# [Problem to solve]
Using the article on judge Loya's death, answer these questions:
1. On what date did the Supreme Court issue the order that the Bombay Lawyers Association wants reviewed?
2. When did judge Loya die?
3. How many judicial officers accompanied Loya to the hospital?

━━━ Exercise text

Judge Loya’s death: Lawyers association seeks review of SC order on independent probe demand2 min read . Updated: 21 May 2018, 06:00 PM IST
The Bombay Lawyers Association says that the judgment in the judge Brijgopal Harkishan Loya's death case be recalled as it suffers from serious infirmities
New Delhi: The Bombay Lawyers Association (BLA) approached the Supreme Court on Monday seeking a review of its 19 April order dismissing a batch of petitions that sought an independent investigation into the circumstances surrounding judge Brijgopal Harkishan Loya’s death.
Seeking to set aside the top courts’ dismissal order, the petitioners claim it to be “manifestly wrong" and one that has resulted in “miscarriage of justice".
“The Hon’ble court, with respect, has committed error apparent on the face of the record and/or without sufficient reason discarded the Caravan articles overlooking the fact that the initiation of enquiry raised serious doubts about its independence and integrity," the review petition stated.
Claiming that the judgment be recalled as it suffers from serious infirmities, the petitioner added: “The judgment proceeds and relies virtually entirely on the statement of the judges who were with judge Loya at the time of his death. But the court ought to have allowed the petitioner association to cross-examine persons who have given their statements to the commissioner intelligence."
On 19 April, a ruling by a three-judge bench comprising Chief Justice Dipak Misra and A.M. Khanwilkar and D.Y. Chandrachud held, “There is no reason for the court to doubt the clear and consistent statements of the four judicial officers. The documentary material on the record indicates that the death of judge Loya was due to natural causes."
Judge Loya died in December 2014 while presiding over the Central Bureau of Investigation (CBI) court hearing the high-profile case on the killing of Sohrabuddin Sheikh in a staged encounter with the police in 2005.
The judge’s death—which followed complaints of chest pain—became controversial after his family members alleged foul play in a magazine article published last year.
In their ruling the court also expressed anguish over the petitioners’ claims, calling them a serious attempt to “scandalize and obstruct the judicial process".
It would be a “travesty of justice" to malign the image of judges of the Bombay high court who were present with Loya before his death, it was added.
The court expressed “disbelief" over what it said was a misuse of public interest litigations to achieve vested interests for business, personal or political agendas, preventing the judiciary from attending to important matters.
According to the documents submitted to the court, four judicial officers who accompanied Loya to the hospital after he complained of chest pain have denied any foul play in their statements.

━━━━━━
━━━ Given entries

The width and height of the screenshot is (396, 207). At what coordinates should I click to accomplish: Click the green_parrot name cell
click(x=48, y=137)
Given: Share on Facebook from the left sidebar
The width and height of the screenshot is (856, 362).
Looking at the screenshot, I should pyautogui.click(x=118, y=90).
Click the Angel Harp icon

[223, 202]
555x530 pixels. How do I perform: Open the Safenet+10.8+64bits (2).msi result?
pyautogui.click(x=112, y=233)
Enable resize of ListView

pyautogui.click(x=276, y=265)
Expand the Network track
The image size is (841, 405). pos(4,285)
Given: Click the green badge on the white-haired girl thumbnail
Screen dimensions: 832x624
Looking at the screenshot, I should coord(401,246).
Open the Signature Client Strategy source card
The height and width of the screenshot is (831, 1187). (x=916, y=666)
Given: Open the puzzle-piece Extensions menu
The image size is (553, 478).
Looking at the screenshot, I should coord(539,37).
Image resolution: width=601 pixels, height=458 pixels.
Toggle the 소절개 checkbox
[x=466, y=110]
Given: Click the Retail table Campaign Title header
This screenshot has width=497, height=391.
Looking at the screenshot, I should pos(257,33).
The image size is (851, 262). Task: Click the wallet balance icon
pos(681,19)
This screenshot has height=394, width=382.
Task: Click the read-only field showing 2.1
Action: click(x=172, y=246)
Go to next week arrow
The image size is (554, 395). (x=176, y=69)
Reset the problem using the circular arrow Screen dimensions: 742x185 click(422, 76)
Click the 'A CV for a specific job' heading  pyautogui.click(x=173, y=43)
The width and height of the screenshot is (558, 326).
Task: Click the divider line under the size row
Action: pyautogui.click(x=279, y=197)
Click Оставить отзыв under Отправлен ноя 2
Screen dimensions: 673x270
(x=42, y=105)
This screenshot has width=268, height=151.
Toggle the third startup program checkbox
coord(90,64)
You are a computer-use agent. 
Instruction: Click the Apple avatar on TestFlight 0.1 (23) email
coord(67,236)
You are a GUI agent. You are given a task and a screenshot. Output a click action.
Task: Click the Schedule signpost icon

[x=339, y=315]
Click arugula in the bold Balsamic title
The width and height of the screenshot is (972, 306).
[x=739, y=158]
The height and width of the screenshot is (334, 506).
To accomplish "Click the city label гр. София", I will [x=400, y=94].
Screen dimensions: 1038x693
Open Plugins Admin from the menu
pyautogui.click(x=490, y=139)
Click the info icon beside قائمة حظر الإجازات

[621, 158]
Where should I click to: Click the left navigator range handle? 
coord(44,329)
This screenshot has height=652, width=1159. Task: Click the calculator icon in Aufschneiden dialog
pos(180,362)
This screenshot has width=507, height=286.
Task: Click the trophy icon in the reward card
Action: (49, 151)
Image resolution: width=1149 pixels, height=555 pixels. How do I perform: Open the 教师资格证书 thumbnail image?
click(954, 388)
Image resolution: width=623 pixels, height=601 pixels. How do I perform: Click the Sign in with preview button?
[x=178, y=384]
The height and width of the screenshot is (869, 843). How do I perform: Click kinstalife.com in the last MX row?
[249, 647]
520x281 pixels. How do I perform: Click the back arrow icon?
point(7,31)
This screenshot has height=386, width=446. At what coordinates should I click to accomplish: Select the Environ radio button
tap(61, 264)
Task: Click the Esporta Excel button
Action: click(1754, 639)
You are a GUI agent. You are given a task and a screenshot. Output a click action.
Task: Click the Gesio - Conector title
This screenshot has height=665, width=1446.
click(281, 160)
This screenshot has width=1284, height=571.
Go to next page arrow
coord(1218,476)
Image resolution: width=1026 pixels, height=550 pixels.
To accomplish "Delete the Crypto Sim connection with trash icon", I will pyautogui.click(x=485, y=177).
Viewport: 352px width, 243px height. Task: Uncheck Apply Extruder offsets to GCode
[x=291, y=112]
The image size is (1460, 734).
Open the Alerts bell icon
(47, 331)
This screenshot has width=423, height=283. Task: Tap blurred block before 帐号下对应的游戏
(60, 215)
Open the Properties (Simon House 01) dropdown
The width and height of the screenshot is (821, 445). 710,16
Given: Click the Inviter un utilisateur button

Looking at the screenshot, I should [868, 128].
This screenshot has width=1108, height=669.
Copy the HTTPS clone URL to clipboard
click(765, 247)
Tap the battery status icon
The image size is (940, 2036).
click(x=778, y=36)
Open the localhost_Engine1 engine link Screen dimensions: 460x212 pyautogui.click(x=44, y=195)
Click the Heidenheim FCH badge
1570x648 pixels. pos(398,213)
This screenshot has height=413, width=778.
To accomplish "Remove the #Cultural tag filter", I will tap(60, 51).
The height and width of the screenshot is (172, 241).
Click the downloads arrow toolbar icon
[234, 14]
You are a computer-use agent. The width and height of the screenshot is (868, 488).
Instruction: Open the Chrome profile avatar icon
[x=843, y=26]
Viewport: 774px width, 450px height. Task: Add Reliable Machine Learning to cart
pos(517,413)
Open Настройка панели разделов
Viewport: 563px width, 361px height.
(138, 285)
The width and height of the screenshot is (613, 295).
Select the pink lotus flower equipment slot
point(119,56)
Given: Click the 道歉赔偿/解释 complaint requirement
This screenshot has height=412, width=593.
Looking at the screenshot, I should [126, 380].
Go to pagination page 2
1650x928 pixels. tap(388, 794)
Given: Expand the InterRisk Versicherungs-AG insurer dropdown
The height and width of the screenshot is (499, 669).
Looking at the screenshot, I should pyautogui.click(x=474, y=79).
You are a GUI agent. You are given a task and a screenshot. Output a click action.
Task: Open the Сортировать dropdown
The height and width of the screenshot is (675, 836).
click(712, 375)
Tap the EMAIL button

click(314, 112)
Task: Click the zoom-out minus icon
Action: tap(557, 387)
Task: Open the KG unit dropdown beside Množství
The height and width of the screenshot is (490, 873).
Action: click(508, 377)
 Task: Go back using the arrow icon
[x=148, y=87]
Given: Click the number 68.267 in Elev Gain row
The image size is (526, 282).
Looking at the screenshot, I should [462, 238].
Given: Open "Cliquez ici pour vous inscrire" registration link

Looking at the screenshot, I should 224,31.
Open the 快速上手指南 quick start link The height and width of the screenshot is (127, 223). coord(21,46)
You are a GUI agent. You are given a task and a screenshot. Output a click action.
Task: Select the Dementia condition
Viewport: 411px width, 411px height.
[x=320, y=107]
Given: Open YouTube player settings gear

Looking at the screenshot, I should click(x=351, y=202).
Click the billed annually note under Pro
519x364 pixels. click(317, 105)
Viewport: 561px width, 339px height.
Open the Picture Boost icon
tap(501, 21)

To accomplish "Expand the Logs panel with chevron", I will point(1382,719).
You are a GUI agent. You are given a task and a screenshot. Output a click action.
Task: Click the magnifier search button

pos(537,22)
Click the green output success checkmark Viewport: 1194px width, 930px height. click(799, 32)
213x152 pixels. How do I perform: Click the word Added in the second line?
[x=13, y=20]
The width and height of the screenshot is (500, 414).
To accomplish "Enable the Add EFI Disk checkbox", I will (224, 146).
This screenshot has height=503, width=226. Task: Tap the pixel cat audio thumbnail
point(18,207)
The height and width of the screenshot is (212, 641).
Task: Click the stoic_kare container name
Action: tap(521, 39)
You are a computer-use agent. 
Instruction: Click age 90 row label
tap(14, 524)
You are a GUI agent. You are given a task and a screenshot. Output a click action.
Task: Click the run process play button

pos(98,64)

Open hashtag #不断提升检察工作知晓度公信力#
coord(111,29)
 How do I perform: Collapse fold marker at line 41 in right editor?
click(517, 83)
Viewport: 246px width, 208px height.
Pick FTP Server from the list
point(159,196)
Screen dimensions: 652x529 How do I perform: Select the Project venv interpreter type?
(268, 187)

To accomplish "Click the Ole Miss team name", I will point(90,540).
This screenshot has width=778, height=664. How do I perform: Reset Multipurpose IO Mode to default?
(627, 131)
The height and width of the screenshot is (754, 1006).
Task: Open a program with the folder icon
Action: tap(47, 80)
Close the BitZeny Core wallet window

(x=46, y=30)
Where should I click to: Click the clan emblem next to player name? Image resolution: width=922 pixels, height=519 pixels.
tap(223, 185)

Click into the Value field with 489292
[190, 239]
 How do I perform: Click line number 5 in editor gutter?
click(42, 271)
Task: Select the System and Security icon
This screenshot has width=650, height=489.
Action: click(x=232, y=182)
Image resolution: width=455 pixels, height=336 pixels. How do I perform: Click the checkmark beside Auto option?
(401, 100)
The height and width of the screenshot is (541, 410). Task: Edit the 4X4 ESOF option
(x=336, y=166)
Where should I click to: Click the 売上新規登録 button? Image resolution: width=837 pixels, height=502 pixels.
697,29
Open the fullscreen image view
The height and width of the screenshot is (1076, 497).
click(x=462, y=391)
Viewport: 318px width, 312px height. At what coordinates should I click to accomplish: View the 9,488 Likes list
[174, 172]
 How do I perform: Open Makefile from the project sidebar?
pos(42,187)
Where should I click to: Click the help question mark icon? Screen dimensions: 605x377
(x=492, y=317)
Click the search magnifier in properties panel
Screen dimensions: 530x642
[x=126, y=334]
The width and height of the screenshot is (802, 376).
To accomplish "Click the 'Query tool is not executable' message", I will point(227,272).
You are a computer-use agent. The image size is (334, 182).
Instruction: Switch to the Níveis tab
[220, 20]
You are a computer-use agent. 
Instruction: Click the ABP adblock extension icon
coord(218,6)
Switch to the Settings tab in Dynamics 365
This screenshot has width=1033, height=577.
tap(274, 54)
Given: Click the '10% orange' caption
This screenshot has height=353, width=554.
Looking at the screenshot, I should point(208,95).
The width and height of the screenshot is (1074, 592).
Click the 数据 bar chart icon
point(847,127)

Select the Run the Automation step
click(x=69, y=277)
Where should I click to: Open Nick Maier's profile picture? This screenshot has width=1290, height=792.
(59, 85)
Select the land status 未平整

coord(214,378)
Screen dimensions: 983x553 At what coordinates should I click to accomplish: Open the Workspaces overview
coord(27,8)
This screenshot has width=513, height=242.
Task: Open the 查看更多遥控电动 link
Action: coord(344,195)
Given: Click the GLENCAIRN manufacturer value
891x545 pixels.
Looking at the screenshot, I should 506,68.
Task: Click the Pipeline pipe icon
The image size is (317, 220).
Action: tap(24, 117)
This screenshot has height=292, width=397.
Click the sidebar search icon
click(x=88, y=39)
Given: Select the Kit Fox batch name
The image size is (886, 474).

━━━━━━

# [Result]
1. 19 April
2. December 2014
3. Four